La Llorona

My friend spent part of her childhood growing up in Mexico, and she would hear this story of La Llorona from other kids.

“La Llorona was a beautiful young woman, as every young woman is in stories, uh… who, like, married this man, and uh… had like beautiful children and… I don’t know, there were like six or something, and…then… he cheated on her, and she got super angry, and killed the kids by drowning them in a river.  And, uh, the legend goes that if you’re a bad child, or if you, like, don’t do something that you’re supposed to do, uh, when you’re a kid, like… the threat of La Llorona is that… um, she’ll come and like, steal you away or something, and there’s like, this legend that she’s still wandering around in riverbeds going like ‘mi secos, mi secos!’”

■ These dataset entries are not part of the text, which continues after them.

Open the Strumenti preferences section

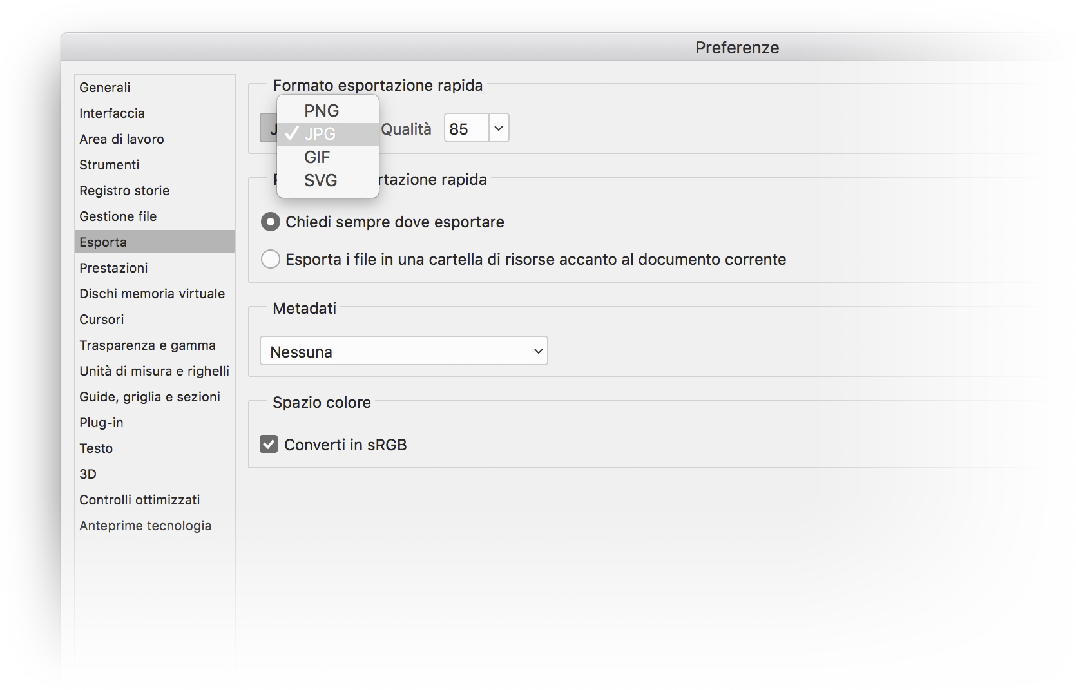coord(110,165)
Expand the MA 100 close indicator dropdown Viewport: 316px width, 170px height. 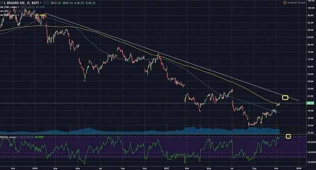click(x=18, y=7)
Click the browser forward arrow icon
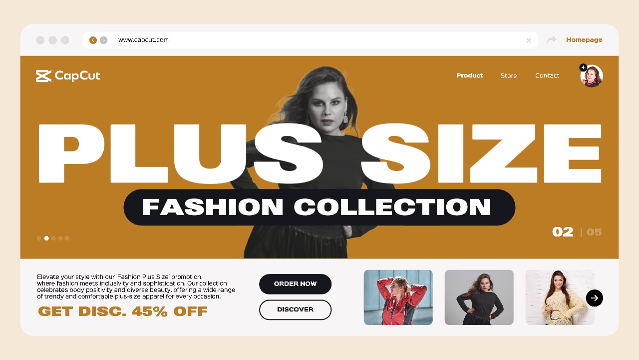Screen dimensions: 639x360 click(103, 40)
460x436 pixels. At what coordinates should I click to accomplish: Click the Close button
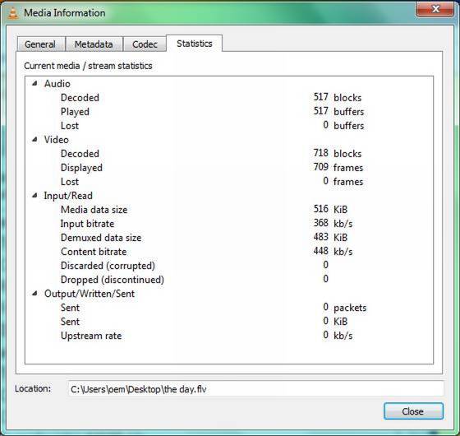tap(413, 411)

My friend didn’t believe in La Llorona as she grew up.  Her friends often did, however, and would cite the danger of being caught by La Llorona as reasons to not cause mischief.  I think there’s a different effect when kids tell the stories their parents tell.  I often think of stories such as this as cautionary tales created by parents to warn children to be on good behavior.  For my friend, hearing that other children believed in it made her think the stories were rather silly.  My friend points out that “La Llorona was a beautiful woman, as every young woman is in stories”… I think that she notices there’s a motif in which someone/something beautiful becomes spoiled.  And this ruination of somebody causes them to somehow haunt this world.  I do agree with her; I think La Llorona is not the only ghost story that involves ghosts somehow beginning beautiful and ending as abominations after their actions.  The ghost of La Llorona also hangs around riverbeds, which makes me believe that her existence as a ghost comes as a form of punishment for drowning her children.  It’s interesting that the story that my friend knows of does not really emphasize on the husband.  Instead of a tale of infidelity, La Llorona ends up as a ghost story about a homicidal mother that intends to scare children into compliance.  On the other hand, there might be something more about the husband in other versions – other than the elements my friend finds kind of silly or fascinating, she doesn’t remember too much of a specific narrative.